A common theme on the IDF 2003 and 2004 presentation was the topic of provisioning, though. With the UEFI 2.6 specification, x-UEFI, and HTTP boot, the vision has been realized in a different figuration in 2016 https://github.com/vincentjzimmer/Documents/blob/master/UEFI%20Plugfest%202015%20-%20UEFI%20and%20the%20Cloud%20-%20003%20Bulusu%20-%20Zimmer%20.pdf https://github.com/vincentjzimmer/Documents/blob/master/UEFI_Plugfest_2015_Challenges_in_the_Cloud_Whitepaper_0.pdf. As such, I can claim the ball has been moved down the field in the last decade.

Another topic that perhaps hasn't progressed as much in the last decade entails language-based security (LBS). Back in the early 2000's I investigated how technology like http://www.cs.cornell.edu/talc/ might be applied to the EFI firmware http://google.com/patents/us6978018, including a failed port to https://cyclone.thelanguage.org/. That's why I am excited to see efforts like https://firmwaresecurity.com/2015/09/04/rust-and-uefi/, including the write up http://ceur-ws.org/Vol-1746/paper-15.pdf.
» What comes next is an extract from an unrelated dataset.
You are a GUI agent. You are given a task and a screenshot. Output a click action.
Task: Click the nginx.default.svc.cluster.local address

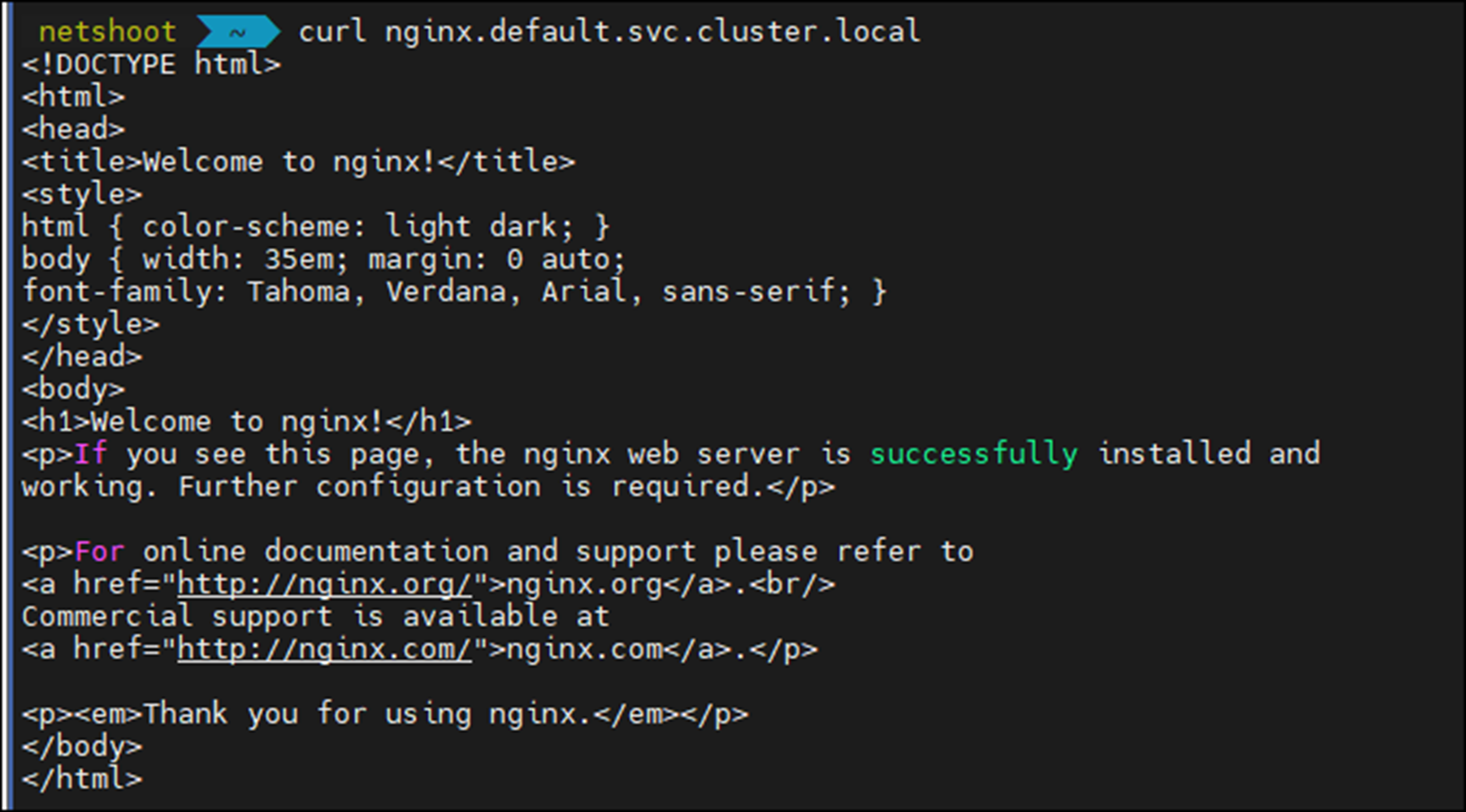tap(652, 32)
These efforts show promise to complement other security efforts in this space. I also enjoyed the reference in the latter paper to the EFI memory map white paper, UEFI book, and Cloud presentation. To me this affirms the value of openness, from publications down to the source code, in evolving an ecosystem.

Another interesting intersection of Rust and system software is http://www.tockos.org/ which a colleague at a nearby company mentioned to me over lunch. I need to dig into this work in the future.

Speaking of ecosystem evolution, I also want to cite our write up on the recently upstreaming capsule design https://github.com/tianocore-docs/Docs/raw/master/White_Papers/A_Tour_Beyond_BIOS_Capsule_Update_and_Recovery_in_EDK_II.pdf. If this paper work were to have pre-dated the Rust paper perhaps it would have been the capsule reference in lieu of the "BZ15" one? This latter white paper reads on 'platform recovery,' such as described in the UEFI PI specification. As a complementary overview of operating system (OS) recovery there is https://github.com/vincentjzimmer/Documents/blob/master/UEFI-Recovery-Options-002-1.pdf which explicates some of the technology in the UEFI specification and touched upon by me at the last UEFI plug fest.

Now off from working in an urban area

to a more suburban office

I'm not sure which is spookier.

Well, enough of looking in the rear-view mirror today. Let's instead face the wind screen and continue forward down the road.